This section of code contains two things, first we have a 'QNetworkConv' which is a convulutional neural network, and it required the addition of the second function 'ConvBlock'. This network design has a convolutional block, a flattened layer, and two connected layers. The forward method then passes these layers through the convolutional block, and doing some similiar actions that we have previously discussed for the other designs. The convolutional block used 4 layers as seen by conv1, conv2 and so on. The forward function in the 'ConvBlock' reshapes its input and then applies it to the relu activiation function.

## Methods

In order to create this project there were a few things we needed to create. First, we needed a 2048 game board, this was defined as 'class Board', it contains everything related to the game. We then created a class 'replayBuffer' which contains the data that is being created by the agent, that can then be revisited. After that we have our training loop, an evaluation model, and lastly a random evaluation model to test as a baseline. The code and explanations for these are below.

In [None]:
class Board:
    def __init__(self):
        # Declare variables for score, last added tile position, merges made in last move, and game over flag
        self.score = 0
        self.last_added_tile = None
        self.merges_in_last_move = 0
        self.game_over = False

        # Initialize board with all zeros (4x4 grid) and then add two tiles
        self.board = [[0] * 4 for _ in range(4)]
        self._add_new_tile()
        self._add_new_tile()

    def print_board(self):
        # Iterates through each row of the board and prints it
        for row in self.board:
            print(' '.join(map(str, row)))

    def print_score(self):
        # Outputs the current score
        print(f"Score: {self.score}")

    def print_highest_tile(self):
        # Outputs the current highest tile
        print(f"Highest Tile: {self.highest_tile()}")

    def move_tiles(self, direction):
        # Check if game is already over
        if self.game_over:
            return False

        # Reset merge count to zero
        self.merges_in_last_move = 0

        # Make a copy of the original board
        original_board = [row[:] for row in self.board]

        # Transpose board for up and down moves
        if direction in ('u', 'd'):
            self._transpose_board()

        # Run logic for all rows or columns in move
        for i in range(4):
            # Up and left are treated the same after transpose
            if direction in ('u', 'l'):
                shifted_row = self._shift(self.board[i])
                self.board[i] = self._merge(shifted_row)
            # Down and right must be reversed first since functions treat everything as left
            elif direction in ('d', 'r'):
                reversed_row = list(reversed(self.board[i]))
                shifted_row = self._shift(reversed_row)
                merged_row = self._merge(shifted_row)
                # Undo reverse
                self.board[i] = list(reversed(merged_row))

        # Run transpose again to reset
        if direction in ('u', 'd'):
            self._transpose_board()

        # Check if board changed from original
        if self.board != original_board:
            # Add a new tile and then check if game is over
            self._add_new_tile()
            if not self._moves_available():
                self.game_over = True
            return True
        # If board did not change from original, the move was invalid but game is not yet over
        return False

    def possible_moves(self):
        # Create lists to store moves and try all moves
        possible_moves = []
        directions = ['u', 'd', 'l', 'r']

        # Try all possible directions
        for direction in directions:
            if self._simulate_move(direction):
                possible_moves.append(direction)

● **Data extract**

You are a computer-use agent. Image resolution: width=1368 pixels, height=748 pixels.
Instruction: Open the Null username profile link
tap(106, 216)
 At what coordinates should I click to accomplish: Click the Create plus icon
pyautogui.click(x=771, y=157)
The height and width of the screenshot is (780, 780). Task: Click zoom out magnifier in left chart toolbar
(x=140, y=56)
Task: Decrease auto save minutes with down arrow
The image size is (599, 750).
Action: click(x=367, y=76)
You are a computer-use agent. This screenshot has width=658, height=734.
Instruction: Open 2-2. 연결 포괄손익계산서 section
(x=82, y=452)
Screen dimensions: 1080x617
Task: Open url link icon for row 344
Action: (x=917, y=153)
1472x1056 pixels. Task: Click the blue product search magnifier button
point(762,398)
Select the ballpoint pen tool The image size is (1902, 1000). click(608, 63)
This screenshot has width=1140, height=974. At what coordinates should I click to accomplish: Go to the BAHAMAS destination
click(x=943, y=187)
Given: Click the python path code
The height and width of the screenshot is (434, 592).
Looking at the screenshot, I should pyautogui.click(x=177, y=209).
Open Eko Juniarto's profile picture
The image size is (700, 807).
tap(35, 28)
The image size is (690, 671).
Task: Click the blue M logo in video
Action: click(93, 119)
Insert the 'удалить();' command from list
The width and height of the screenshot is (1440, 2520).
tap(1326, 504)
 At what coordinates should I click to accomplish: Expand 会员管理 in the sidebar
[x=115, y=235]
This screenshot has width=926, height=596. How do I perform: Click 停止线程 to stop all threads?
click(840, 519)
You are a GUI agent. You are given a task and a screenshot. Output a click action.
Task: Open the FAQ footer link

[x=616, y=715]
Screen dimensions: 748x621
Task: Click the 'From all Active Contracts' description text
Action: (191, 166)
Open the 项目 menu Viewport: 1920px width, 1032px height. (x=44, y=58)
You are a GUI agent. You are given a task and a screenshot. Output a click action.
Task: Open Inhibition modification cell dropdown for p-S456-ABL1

● **Written tasks**
a) Could you update the 2048 write-up, starting with "In order to" and going on through "these are below.", so that "replayBuffer" reads "ReplayBuffer"?
b) In the 2048 write-up:
(i) How many layers does the convolutional block use?
(ii) What name is the class for the 2048 game board given?
(iii) What size grid is the board initialized with?

● **Responses to the tasks**
a)
In order to create this project there were a few things we needed to create. First, we needed a 2048 game board, this was defined as 'class Board', it contains everything related to the game. We then created a class 'ReplayBuffer' which contains the data that is being created by the agent, that can then be revisited. After that we have our training loop, an evaluation model, and lastly a random evaluation model to test as a baseline. The code and explanations for these are below.

b)
(i) 4 layers
(ii) Board
(iii) A 4x4 grid of all zeros